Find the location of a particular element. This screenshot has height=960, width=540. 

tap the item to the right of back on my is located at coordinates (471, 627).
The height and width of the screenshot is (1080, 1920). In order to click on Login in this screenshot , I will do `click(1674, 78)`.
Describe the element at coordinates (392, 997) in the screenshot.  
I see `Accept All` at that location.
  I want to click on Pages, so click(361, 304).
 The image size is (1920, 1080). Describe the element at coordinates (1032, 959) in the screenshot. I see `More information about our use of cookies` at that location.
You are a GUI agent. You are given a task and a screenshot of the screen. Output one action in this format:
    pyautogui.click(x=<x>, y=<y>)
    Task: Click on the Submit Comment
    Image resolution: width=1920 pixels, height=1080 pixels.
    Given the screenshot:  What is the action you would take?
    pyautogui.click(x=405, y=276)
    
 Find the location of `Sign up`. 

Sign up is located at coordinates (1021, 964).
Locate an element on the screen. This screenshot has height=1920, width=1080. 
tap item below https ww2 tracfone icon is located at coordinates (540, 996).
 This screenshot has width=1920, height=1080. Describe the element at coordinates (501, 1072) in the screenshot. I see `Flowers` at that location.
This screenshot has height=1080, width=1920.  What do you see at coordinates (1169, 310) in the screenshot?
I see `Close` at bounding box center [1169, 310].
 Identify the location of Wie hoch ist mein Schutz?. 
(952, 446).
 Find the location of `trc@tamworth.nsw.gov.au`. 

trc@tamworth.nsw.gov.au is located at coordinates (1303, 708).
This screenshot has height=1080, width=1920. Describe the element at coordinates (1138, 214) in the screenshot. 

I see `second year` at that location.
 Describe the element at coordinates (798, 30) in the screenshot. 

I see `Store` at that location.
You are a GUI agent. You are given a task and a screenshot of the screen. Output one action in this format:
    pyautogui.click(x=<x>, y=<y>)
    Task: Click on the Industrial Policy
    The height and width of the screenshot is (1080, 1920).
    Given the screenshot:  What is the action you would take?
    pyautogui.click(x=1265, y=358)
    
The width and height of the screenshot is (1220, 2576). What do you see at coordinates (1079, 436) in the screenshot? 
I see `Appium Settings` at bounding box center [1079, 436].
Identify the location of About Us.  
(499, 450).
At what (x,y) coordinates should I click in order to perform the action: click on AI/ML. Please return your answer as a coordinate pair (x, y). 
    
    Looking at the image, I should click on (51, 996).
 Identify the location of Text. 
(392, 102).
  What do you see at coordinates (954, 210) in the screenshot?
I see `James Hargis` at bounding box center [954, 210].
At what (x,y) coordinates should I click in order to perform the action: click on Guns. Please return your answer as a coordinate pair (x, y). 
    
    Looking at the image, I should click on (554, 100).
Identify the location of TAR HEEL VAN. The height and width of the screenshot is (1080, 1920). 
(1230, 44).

◇ ◇ ◇ ◇ ◇ ◇ ◇

### Directions for this task
Lay out the part that opens with the line containing "click on AI/ML." and runs through the end of the items as a Markdown table with the columns Row and Line. Number each line in order and leave out the blank ones.

### Complete output
| Row | Line |
|---|---|
| 1 | At what (x,y) coordinates should I click in order to perform the action: click on AI/ML. Please return your answer as a coordinate pair (x, y).  |
| 2 |     Looking at the image, I should click on (51, 996). |
| 3 |  Identify the location of Text.  |
| 4 | (392, 102). |
| 5 |   What do you see at coordinates (954, 210) in the screenshot? |
| 6 | I see `James Hargis` at bounding box center [954, 210]. |
| 7 | At what (x,y) coordinates should I click in order to perform the action: click on Guns. Please return your answer as a coordinate pair (x, y).  |
| 8 |     Looking at the image, I should click on (554, 100). |
| 9 | Identify the location of TAR HEEL VAN. The height and width of the screenshot is (1080, 1920).  |
| 10 | (1230, 44). |